The accumulation of amyloid fibrils has been identified in tissues outside the brain, yet little is understood about the formation of extracerebral amyloidosis and its impact on organ aging. Here, we demonstrate that both transgenic Alzheimer’s disease (AD) mice and naturally aging mice exhibit accumulated senescent bone marrow adipocytes (BMAds), accompanied by amyloid deposits. Senescent BMAds acquire a secretory phenotype, markedly increasing secretion of serum amyloid P component (SAP), also known as pentraxin 2 (PTX2). SAP/PTX2 colocalizes with amyloid deposits around senescent BMAds in vivo and promotes insoluble amyloid formation from soluble amyloid-β (Aβ) peptides in in vitro and ex vivo three-dimensional (3D) BMAd-based cultures. Combined SAP/PTX2 and Aβ treatment promotes osteoclastogenesis but inhibits osteoblastogenesis. Transplanting senescent BMAds into the bone marrow cavity of young mice induces bone loss, which is reversed by senolytic treatment. Finally, depleting SAP/PTX2 in aged mice abolishes marrow amyloid deposition and rescues low bone mass.
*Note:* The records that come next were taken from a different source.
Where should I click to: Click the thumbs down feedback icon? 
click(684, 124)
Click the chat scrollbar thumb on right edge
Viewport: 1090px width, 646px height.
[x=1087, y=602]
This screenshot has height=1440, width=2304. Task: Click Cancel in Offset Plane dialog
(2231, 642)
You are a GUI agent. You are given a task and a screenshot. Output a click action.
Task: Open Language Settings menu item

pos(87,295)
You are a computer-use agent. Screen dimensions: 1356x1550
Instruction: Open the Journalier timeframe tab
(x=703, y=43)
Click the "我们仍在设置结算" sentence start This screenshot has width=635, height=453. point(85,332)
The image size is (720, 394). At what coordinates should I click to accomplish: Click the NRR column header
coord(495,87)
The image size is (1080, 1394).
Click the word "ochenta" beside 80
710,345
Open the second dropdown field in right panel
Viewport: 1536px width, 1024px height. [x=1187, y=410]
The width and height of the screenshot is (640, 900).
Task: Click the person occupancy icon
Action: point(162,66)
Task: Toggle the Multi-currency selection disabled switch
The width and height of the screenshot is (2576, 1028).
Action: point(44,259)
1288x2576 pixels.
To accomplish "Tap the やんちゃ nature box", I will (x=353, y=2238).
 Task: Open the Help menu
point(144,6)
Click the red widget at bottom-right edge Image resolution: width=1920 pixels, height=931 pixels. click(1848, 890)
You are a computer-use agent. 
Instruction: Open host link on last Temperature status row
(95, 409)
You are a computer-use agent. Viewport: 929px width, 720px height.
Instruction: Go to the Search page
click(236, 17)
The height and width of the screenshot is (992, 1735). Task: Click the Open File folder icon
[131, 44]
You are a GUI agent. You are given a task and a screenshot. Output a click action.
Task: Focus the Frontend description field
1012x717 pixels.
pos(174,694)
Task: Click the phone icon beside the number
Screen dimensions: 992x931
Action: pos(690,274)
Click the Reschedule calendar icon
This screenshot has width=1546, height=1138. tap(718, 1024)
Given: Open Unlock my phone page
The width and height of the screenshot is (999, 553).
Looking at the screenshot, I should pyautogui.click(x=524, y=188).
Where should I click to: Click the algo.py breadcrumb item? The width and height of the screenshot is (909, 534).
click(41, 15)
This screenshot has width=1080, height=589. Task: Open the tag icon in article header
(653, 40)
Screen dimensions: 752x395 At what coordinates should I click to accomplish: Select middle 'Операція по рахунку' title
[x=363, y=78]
Thus, senescent BMAds drive age-related skeletal amyloidosis and bone deficits via SAP/PTX2. Amyloid fibrils can accumulate in tissues outside the brain, yet the impact is incompletely understood. Here the researchers show that, with age, mouse bone marrow fat cells become senescent and secrete SAP/PTX2, driving amyloid buildup and bone loss. Clearing senescent fat cells or depleting SAP/PTX2 reduces marrow amyloid deposits and restores bone health.